Friday, July 6, 2012

“Seek and Find”

On the radio yesterday was a story that (among other things) talked about Catholicism in 16th century Spain. Apparently, prayer was a very specific thing at that time. Meaning, prayer wasn’t just saying whatever was on your mind. It was: do these specific actions, say these specific words, in this specific way in this specific place, etc. And if you did that perfectly, then your prayers would be answered. Very different from my own understanding of what prayer is, and the understanding of what prayer is to be for those of us who work the program.

We don’t seek the Christian God, specifically. We don’t have a set of doctrine that we follow. There aren’t rules laid out for us about how to make conscious contact with the power greater than ourselves. We aren’t told what God is like, we are encouraged to make contact and build a relationship with the spiritual ourselves. We are to develop our own understanding of what that force is and what it means to us.

My concept of ‘higher power’ is that everyone’s understanding of it is legitimate. What some people call God, what others call Gaia, and what still others call Allah, these are all different understandings of a power greater than ourselves. All of them are valid. I take exception to those who, when they talk about their higher power, add the catchphrase, “who I call God” because they always seem to say it with a twinge of attitude. As though someone who doesn’t call their higher power ‘God’ is inferior. As though their understanding of a power greater than themselves is the ‘right’ one. Please. I don’t care what you call your higher power. It’s none of my business. Your understanding of it is yours, not mine.

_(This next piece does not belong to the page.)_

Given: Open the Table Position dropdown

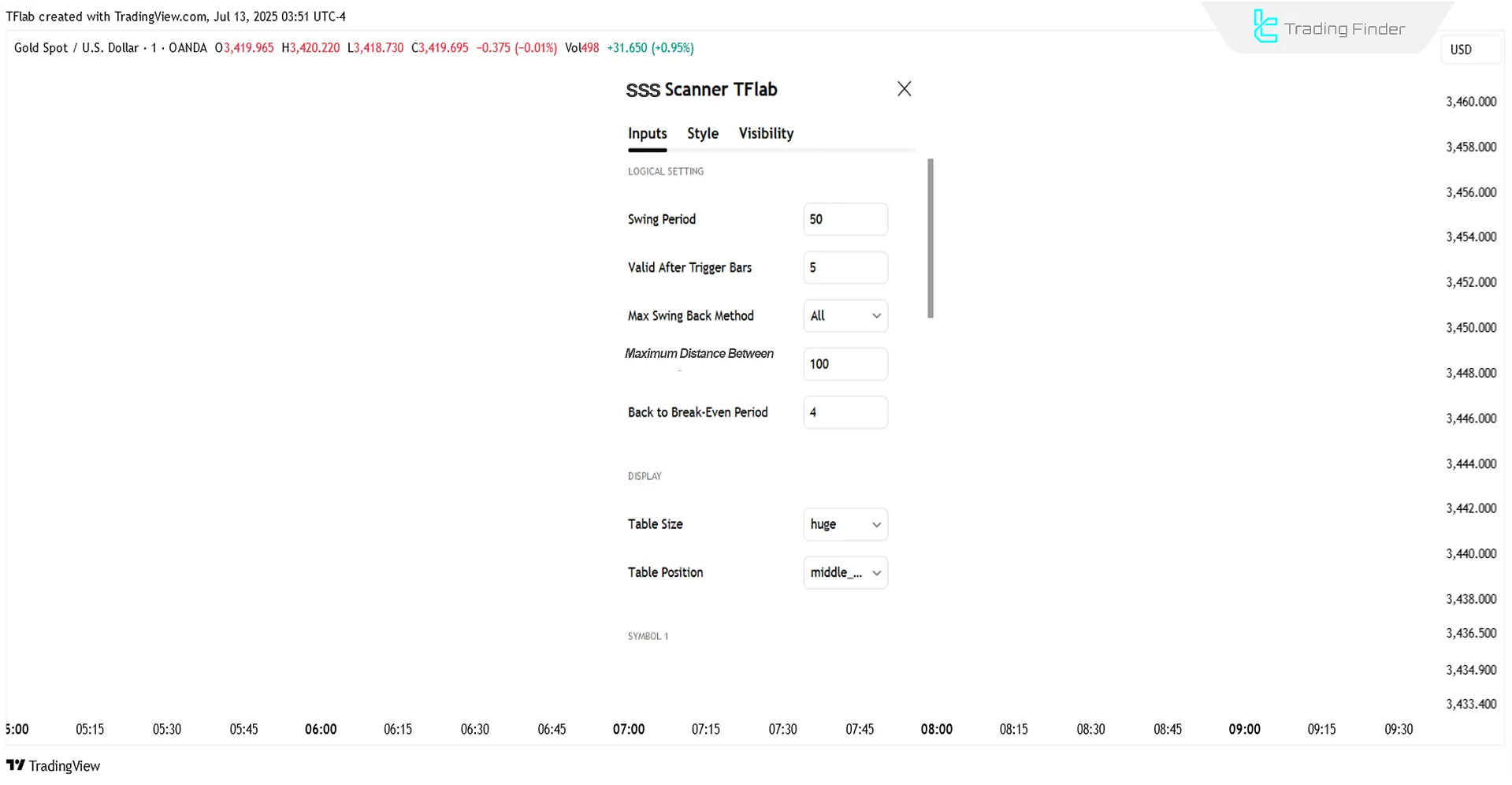Looking at the screenshot, I should click(845, 572).
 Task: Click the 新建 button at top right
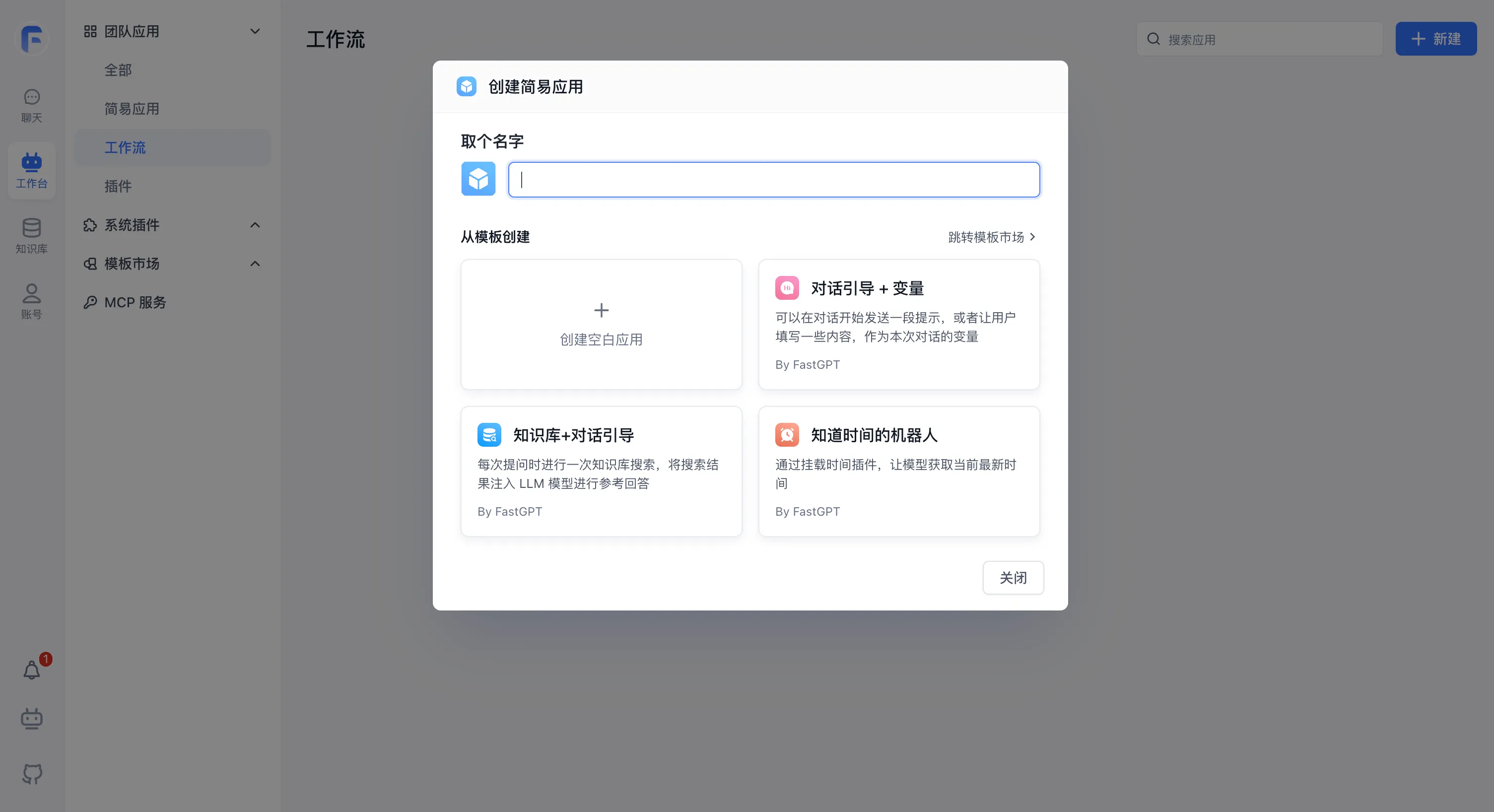[1436, 38]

The program doesn’t tell us what to believe. It doesn’t tell us how to worship a higher power, or even that we have to. The program doesn’t tell us how to pray or how to meditate. What it does do is teach us to seek the spiritual. It leaves the method up to us.

This is an enormous amount of freedom, and can be both a blessing and a curse. Some people prefer rules. Some people prefer being told what  ‘God' is. Some people thump the history of the 12-step program’s roots in Christianity and insist that it IS the Christian God we are taught to worship. I’ve lost track of how many times I’ve heard members say that the Big Book was written to bring people to God.

Maybe, in a sense, it was. But I disagree. In fact, I take great exception to that way of thinking. Because it runs ramshod right over what makes the 12-steps so huge, why I happen to think they work. The 12-steps aren’t about believing a certain way, they are about exploring belief. Don’t get me wrong; the Christians have a number of very applicable, helpful, truthful sayings. ‘For every step we take towards God, he takes a thousand towards us’ comes first to my mind. But I would amend that statement, generalize it. As we seek the spiritual, it finds us.

Seek. That is what the program teaches us. Explore our relationship with the power out there greater than ourselves. Find our own understanding out there about it. Pray in our own fashion, in the way that is meaningful to us and that allows us to find the greatest communion with the spiritual. There is something out there. What it means to each of us, our relationship with it, is for each of us to decide.